----- Data records -----

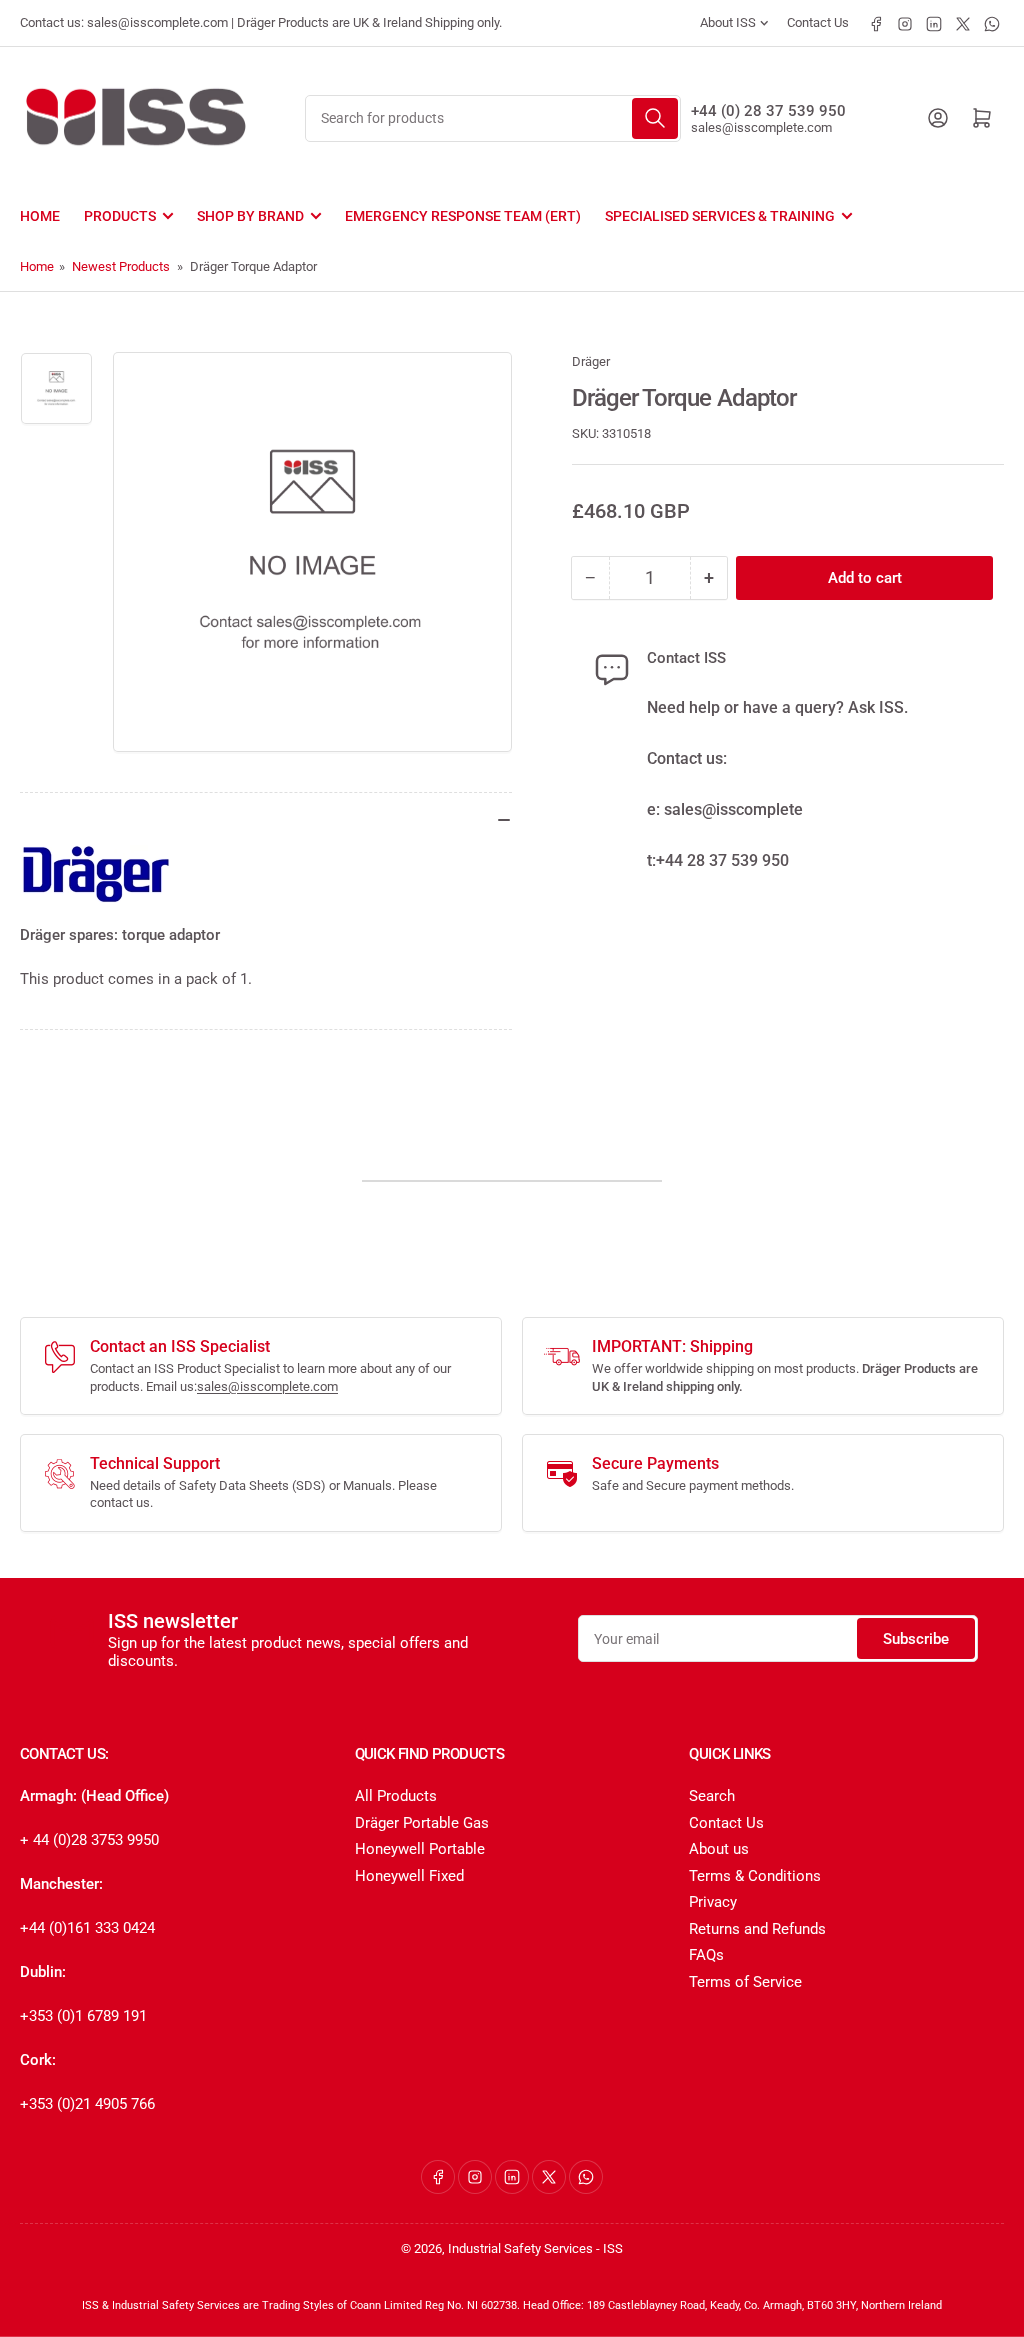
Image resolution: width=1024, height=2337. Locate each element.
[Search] (655, 118)
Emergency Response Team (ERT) (463, 216)
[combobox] (493, 118)
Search (712, 1796)
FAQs (706, 1955)
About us (719, 1849)
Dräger (591, 361)
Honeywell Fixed (409, 1876)
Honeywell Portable (420, 1849)
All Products (396, 1796)
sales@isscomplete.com (761, 127)
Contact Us (818, 22)
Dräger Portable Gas (422, 1823)
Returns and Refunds (757, 1929)
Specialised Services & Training (720, 216)
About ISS (728, 22)
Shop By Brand (250, 216)
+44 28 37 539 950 (722, 860)
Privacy (713, 1902)
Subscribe (916, 1639)
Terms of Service (745, 1982)
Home (40, 216)
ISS (613, 2248)
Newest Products (121, 266)
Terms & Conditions (755, 1876)
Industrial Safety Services (520, 2248)
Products (120, 216)
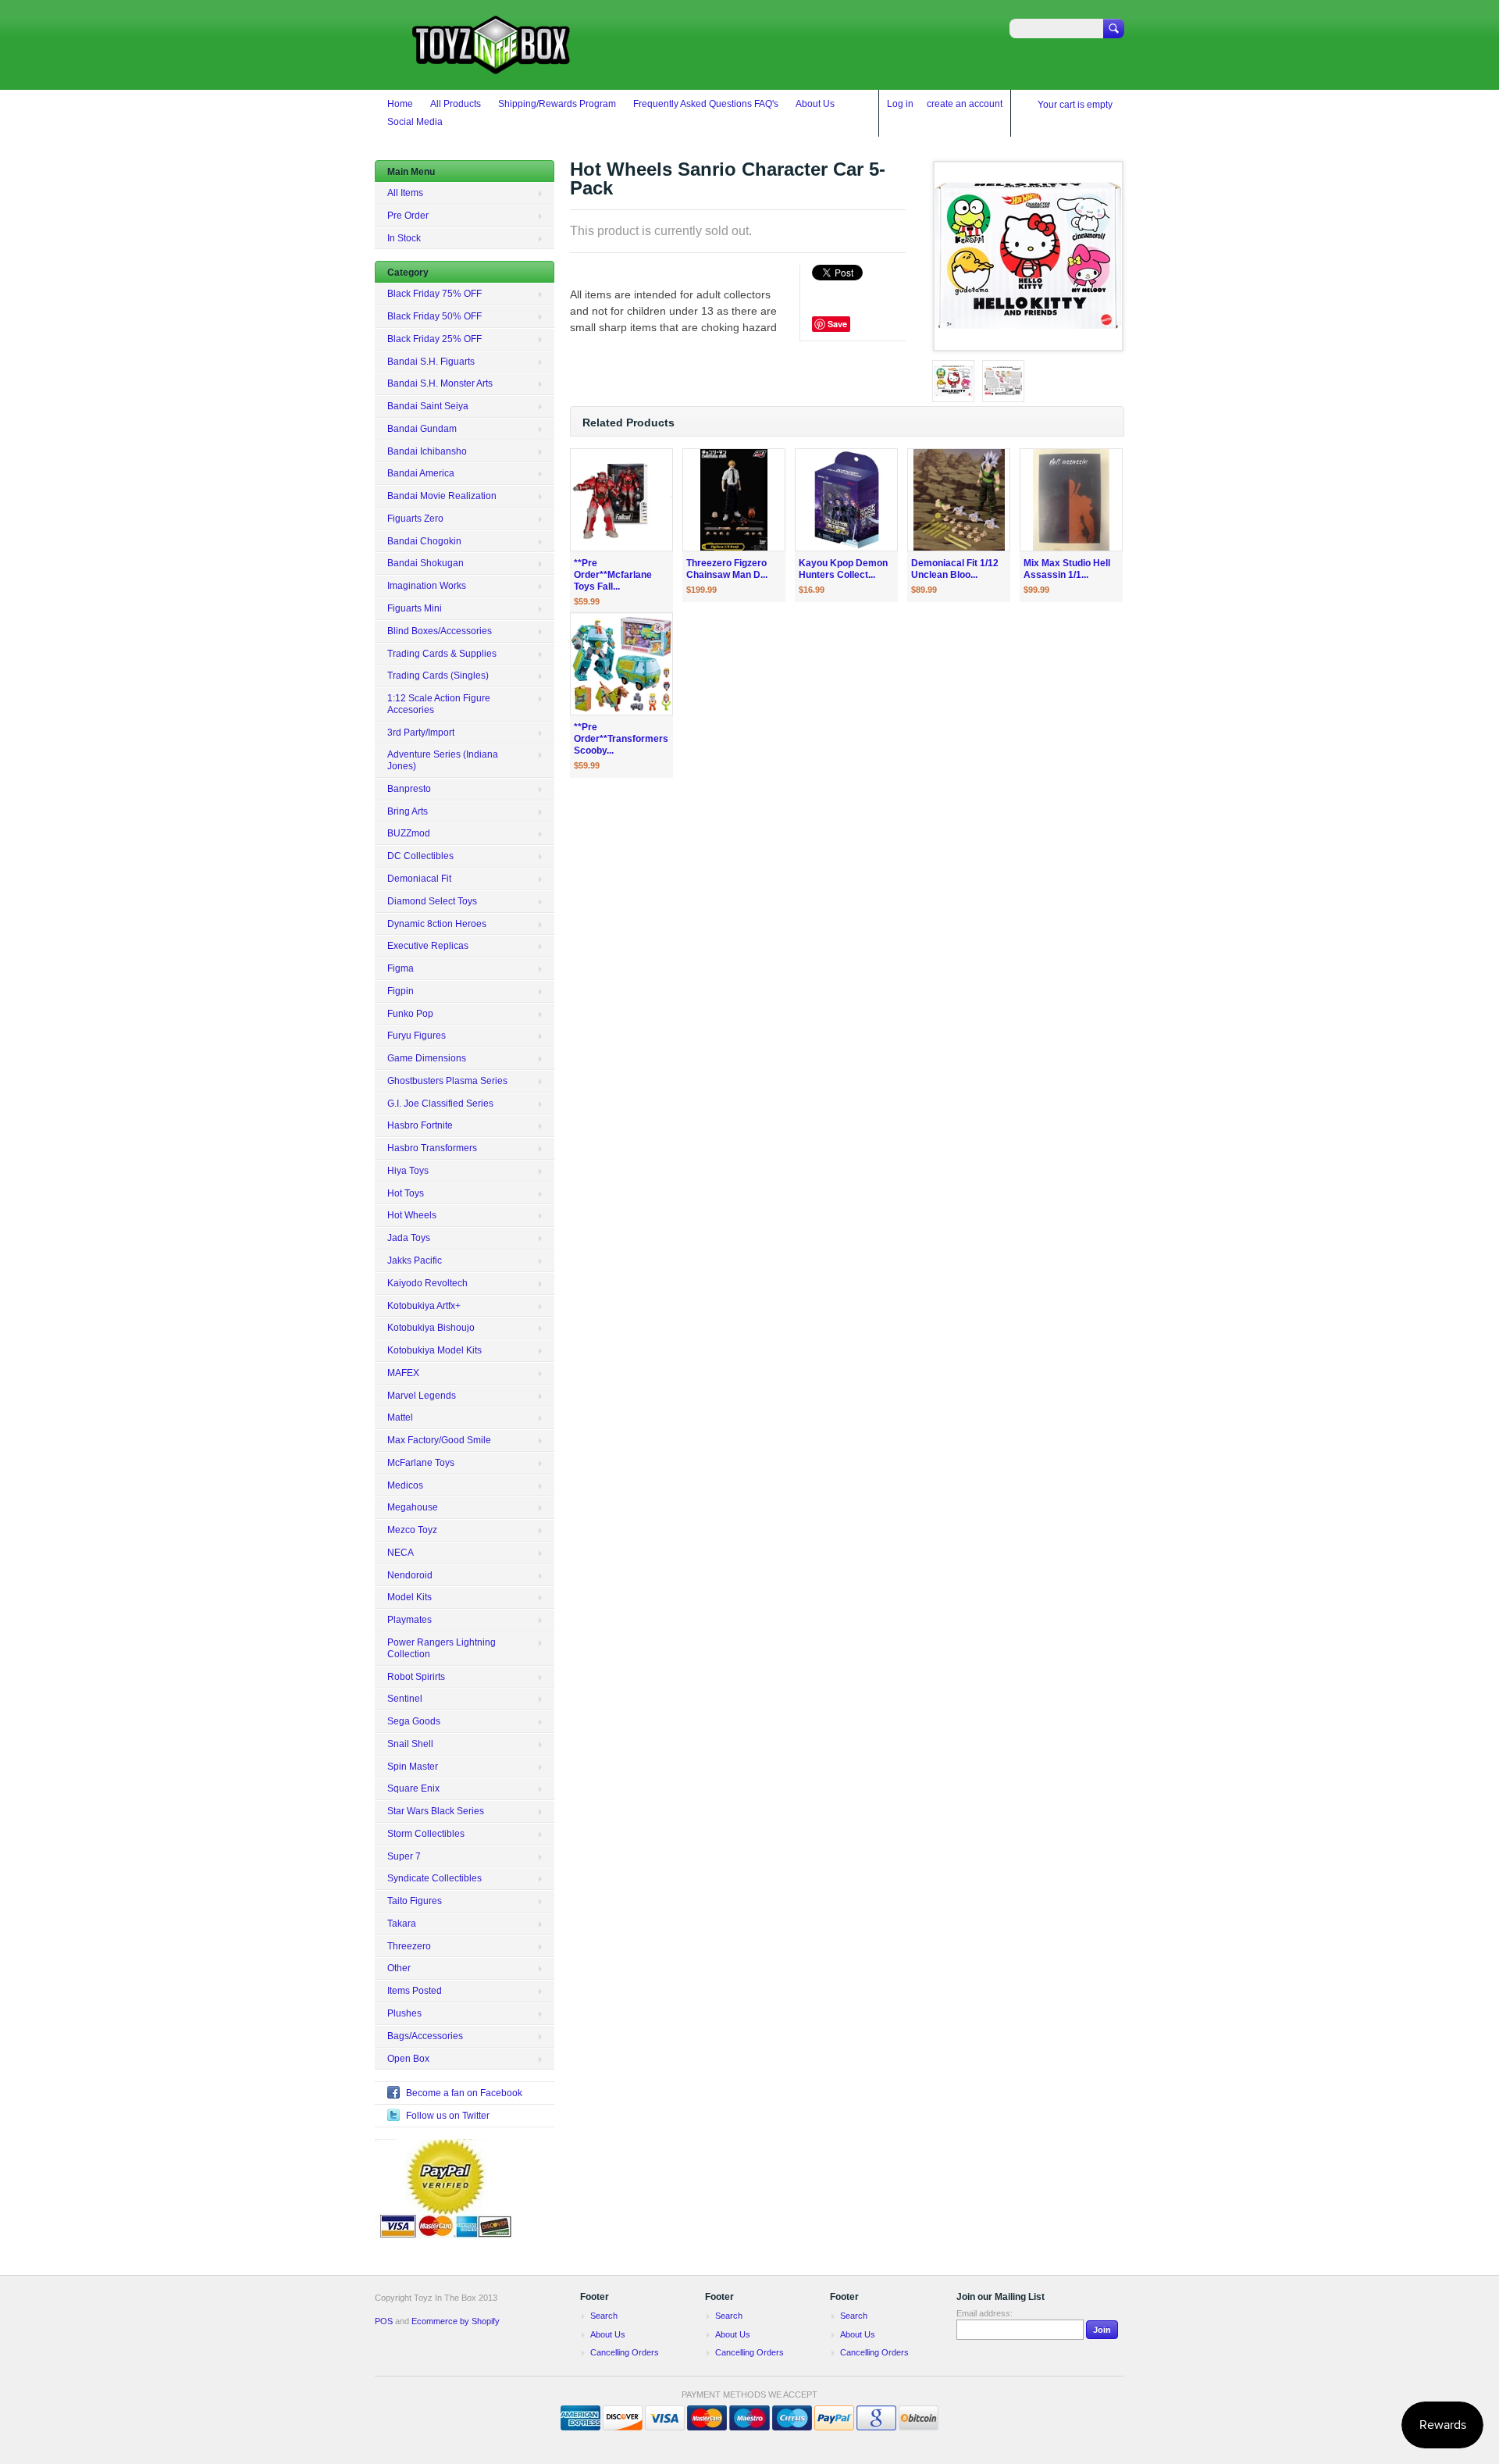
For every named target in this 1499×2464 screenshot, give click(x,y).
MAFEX (403, 1373)
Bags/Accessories (425, 2036)
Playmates (409, 1619)
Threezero (409, 1946)
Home (400, 103)
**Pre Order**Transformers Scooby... (621, 739)
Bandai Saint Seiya (427, 406)
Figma (400, 968)
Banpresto (409, 788)
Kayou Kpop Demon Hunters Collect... (843, 569)
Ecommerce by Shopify (455, 2321)
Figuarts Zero (415, 518)
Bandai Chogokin (424, 541)
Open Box (408, 2058)
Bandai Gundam (422, 428)
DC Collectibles (420, 855)
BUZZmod (408, 833)
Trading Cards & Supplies (442, 653)
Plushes (404, 2013)
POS (384, 2321)
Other (399, 1968)
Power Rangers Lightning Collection (441, 1648)
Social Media (415, 121)
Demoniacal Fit (419, 878)
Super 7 (404, 1856)
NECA (400, 1552)
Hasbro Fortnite (420, 1125)
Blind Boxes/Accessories (439, 631)
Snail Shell (410, 1743)
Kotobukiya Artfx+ (424, 1305)
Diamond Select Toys (432, 901)
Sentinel (404, 1698)
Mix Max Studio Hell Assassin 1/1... (1067, 569)
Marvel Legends (421, 1395)
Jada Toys (408, 1237)
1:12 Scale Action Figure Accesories (438, 704)
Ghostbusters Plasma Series (447, 1080)
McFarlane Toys (420, 1462)
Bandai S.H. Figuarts (431, 361)
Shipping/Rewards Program (557, 103)
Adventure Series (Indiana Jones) (442, 760)
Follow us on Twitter (448, 2115)
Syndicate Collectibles (434, 1878)
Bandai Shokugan (425, 563)
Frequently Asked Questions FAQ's (705, 103)
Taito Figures (414, 1900)
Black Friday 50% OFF (434, 316)
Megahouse (412, 1507)
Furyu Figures (416, 1035)
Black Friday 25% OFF (434, 338)
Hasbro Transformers (432, 1148)
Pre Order (408, 215)
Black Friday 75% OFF (434, 293)
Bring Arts (407, 811)
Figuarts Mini (414, 608)
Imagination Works (426, 585)
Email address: (984, 2313)
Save (837, 324)
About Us (815, 103)
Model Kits (409, 1597)
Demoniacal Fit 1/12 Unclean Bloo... (955, 569)
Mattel (400, 1417)
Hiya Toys (408, 1170)
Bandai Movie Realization (442, 495)
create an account (964, 103)
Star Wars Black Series (435, 1811)
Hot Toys (405, 1193)
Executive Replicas (427, 945)
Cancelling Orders (624, 2352)
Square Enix (413, 1788)
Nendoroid (410, 1575)
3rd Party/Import (420, 732)
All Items (405, 192)
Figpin (400, 991)
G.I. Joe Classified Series (440, 1103)
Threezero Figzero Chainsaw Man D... (726, 569)
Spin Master (412, 1766)
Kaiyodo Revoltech (427, 1283)
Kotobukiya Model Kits (434, 1350)
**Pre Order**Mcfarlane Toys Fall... (613, 575)
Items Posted (414, 1990)
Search (604, 2315)
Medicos (405, 1485)
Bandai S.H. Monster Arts (440, 383)
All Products (455, 103)
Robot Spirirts (416, 1676)
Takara (401, 1923)
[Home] (492, 67)
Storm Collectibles (426, 1833)
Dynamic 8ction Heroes (436, 923)
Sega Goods (413, 1721)
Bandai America (420, 473)
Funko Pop (410, 1013)
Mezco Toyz (412, 1529)
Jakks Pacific (414, 1260)
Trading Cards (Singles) (438, 675)
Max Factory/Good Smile (439, 1440)
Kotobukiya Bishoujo (431, 1327)
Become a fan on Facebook (464, 2093)
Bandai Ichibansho (427, 451)
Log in (900, 103)
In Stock (404, 238)
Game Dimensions (426, 1058)
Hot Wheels (411, 1215)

-----

_About this task_
Transcribe the listing above in full and exactly; no pictures belong in the copy.

_Exercise result_
Image resolution: width=1024, height=2337. Locate each element.
[Search] (655, 118)
Emergency Response Team (ERT) (463, 216)
[combobox] (493, 118)
Search (712, 1796)
FAQs (706, 1955)
About us (719, 1849)
Dräger (591, 361)
Honeywell Fixed (409, 1876)
Honeywell Portable (420, 1849)
All Products (396, 1796)
sales@isscomplete.com (761, 127)
Contact Us (818, 22)
Dräger Portable Gas (422, 1823)
Returns and Refunds (757, 1929)
Specialised Services & Training (720, 216)
About ISS (728, 22)
Shop By Brand (250, 216)
+44 28 37 539 950 (722, 860)
Privacy (713, 1902)
Subscribe (916, 1639)
Terms of Service (745, 1982)
Home (40, 216)
ISS (613, 2248)
Newest Products (121, 266)
Terms & Conditions (755, 1876)
Industrial Safety Services (520, 2248)
Products (120, 216)
For every named target in this 1499×2464 screenshot, give click(x,y).
MAFEX (403, 1373)
Bags/Accessories (425, 2036)
Playmates (409, 1619)
Threezero (409, 1946)
Home (400, 103)
**Pre Order**Transformers Scooby... (621, 739)
Bandai Saint Seiya (427, 406)
Figma (400, 968)
Banpresto (409, 788)
Kayou Kpop Demon Hunters Collect... (843, 569)
Ecommerce by Shopify (455, 2321)
Figuarts Zero (415, 518)
Bandai Chogokin (424, 541)
Open Box (408, 2058)
Bandai Gundam (422, 428)
DC Collectibles (420, 855)
BUZZmod (408, 833)
Trading Cards & Supplies (442, 653)
Plushes (404, 2013)
POS (384, 2321)
Other (399, 1968)
Power Rangers Lightning Collection (441, 1648)
Social Media (415, 121)
Demoniacal Fit (419, 878)
Super 7 (404, 1856)
NECA (400, 1552)
Hasbro Fortnite (420, 1125)
Blind Boxes/Accessories (439, 631)
Snail Shell (410, 1743)
Kotobukiya Artfx+ (424, 1305)
Diamond Select Toys (432, 901)
Sentinel (404, 1698)
Mix Max Studio Hell Assassin 1/1... (1067, 569)
Marvel Legends (421, 1395)
Jada Toys (408, 1237)
1:12 Scale Action Figure Accesories (438, 704)
Ghostbusters Plasma Series (447, 1080)
McFarlane Toys (420, 1462)
Bandai S.H. Figuarts (431, 361)
Shipping/Rewards Program (557, 103)
Adventure Series (Indiana Jones) (442, 760)
Follow us on Twitter (448, 2115)
Syndicate Collectibles (434, 1878)
Bandai Shokugan (425, 563)
Frequently Asked Questions FAQ's (705, 103)
Taito Figures (414, 1900)
Black Friday 50% OFF (434, 316)
Megahouse (412, 1507)
Furyu Figures (416, 1035)
Black Friday 25% OFF (434, 338)
Hasbro Transformers (432, 1148)
Pre Order (408, 215)
Black Friday 75% OFF (434, 293)
Bring Arts (407, 811)
Figuarts Mini (414, 608)
Imagination Works (426, 585)
Email address: (984, 2313)
Save (837, 324)
About Us (815, 103)
Model Kits (409, 1597)
Demoniacal Fit 1/12 Unclean Bloo... (955, 569)
Mattel (400, 1417)
Hiya Toys (408, 1170)
Bandai Movie Realization (442, 495)
create an account (964, 103)
Star Wars Black Series (435, 1811)
Hot Toys (405, 1193)
Executive Replicas (427, 945)
Cancelling Orders (624, 2352)
Square Enix (413, 1788)
Nendoroid (410, 1575)
3rd Party/Import (420, 732)
All Items (405, 192)
Figpin (400, 991)
G.I. Joe Classified Series (440, 1103)
Threezero Figzero Chainsaw Man D... (726, 569)
Spin Master (412, 1766)
Kaiyodo Revoltech (427, 1283)
Kotobukiya Model Kits (434, 1350)
**Pre Order**Mcfarlane Toys Fall... (613, 575)
Items Posted (414, 1990)
Search (604, 2315)
Medicos (405, 1485)
Bandai S.H. Monster Arts (440, 383)
All Products (455, 103)
Robot Spirirts (416, 1676)
Takara (401, 1923)
[Home] (492, 67)
Storm Collectibles (426, 1833)
Dynamic 8ction Heroes (436, 923)
Sega Goods (413, 1721)
Bandai America (420, 473)
Funko Pop (410, 1013)
Mezco Toyz (412, 1529)
Jakks Pacific (414, 1260)
Trading Cards (Singles) (438, 675)
Max Factory/Good Smile (439, 1440)
Kotobukiya Bishoujo (431, 1327)
Become a fan on Facebook (464, 2093)
Bandai Ichibansho (427, 451)
Log in (900, 103)
In Stock (404, 238)
Game Dimensions (426, 1058)
Hot Wheels (411, 1215)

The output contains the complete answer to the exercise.